## Your assignment
Please retype everything in the piece on ending Step 2 CS from "- 20,190 MD" down to "the previous year).", character for character.

## Quoted passage

• • • • •

If you hadn’t heard, there is growing movement to end Step 2 CS (because it’s a stupid, expensive, and ultimately ineffective test). You can read about the background and sign the petition here. There’s also a fun additional JAMA editorial.
- 20,190 MD (ignoring DOs who mostly don’t take it and IMGs, for whom the test was originally designed) students took the test in 2014-15, of which 96% passed. So 807 failed.
- 817 MDs took a repeat and 86% passed (presumably 10 of these were third attempts or re-attempts from the previous year).
- So 114 US MDs were caught by the Step 2 CS hurdle, at the maximum.
So that’s a terrible value proposition: offloading an expensive test offered in a handful of locations to students drowning in debt and short on time in order to catch a relative handful of people in a deficiency that is largely contrived. But what happened to those 114, of which half failed for communication skills and half failed for poor [fake] “clinical” skills? How many students are actually prevented from continuing their careers? And for students that fail and then pass (the vast majority), is there any evidence whatsoever that this process has improved their skills?1
I am very curious about the former question. I strongly suspect the latter is completely absent.
The irony is that there are plenty of bad physicians, but none of this testing is well suited to unmasking and dealing with real world deficiencies. The even sadder wrinkle is that there are also clearly physicians in the US who have insufficient English skills to practice medicine properly, so Step 2 CS isn’t even doing what it was originally designed to do well.
If I were an MS1, I’d be praying this momentum snowballs and I could save myself the hassle and additional debt.

• • • • •

## Raw data
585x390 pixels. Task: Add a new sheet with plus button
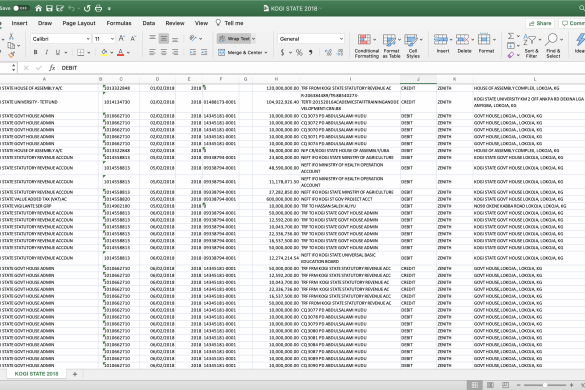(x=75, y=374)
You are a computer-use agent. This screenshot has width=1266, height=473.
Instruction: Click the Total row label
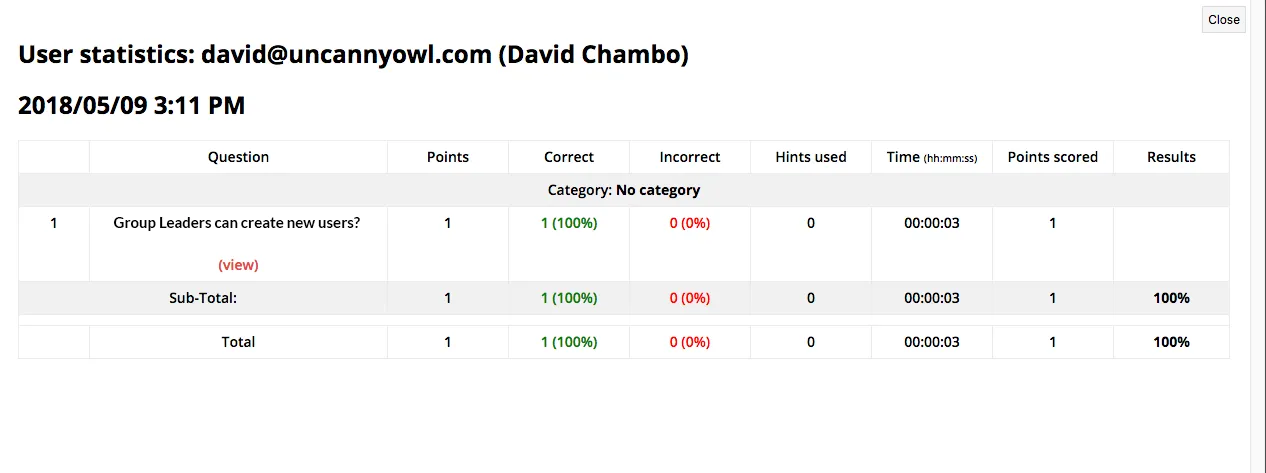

• • • • •

## Output below
- 20,190 MD (ignoring DOs who mostly don’t take it and IMGs, for whom the test was originally designed) students took the test in 2014-15, of which 96% passed. So 807 failed.
- 817 MDs took a repeat and 86% passed (presumably 10 of these were third attempts or re-attempts from the previous year).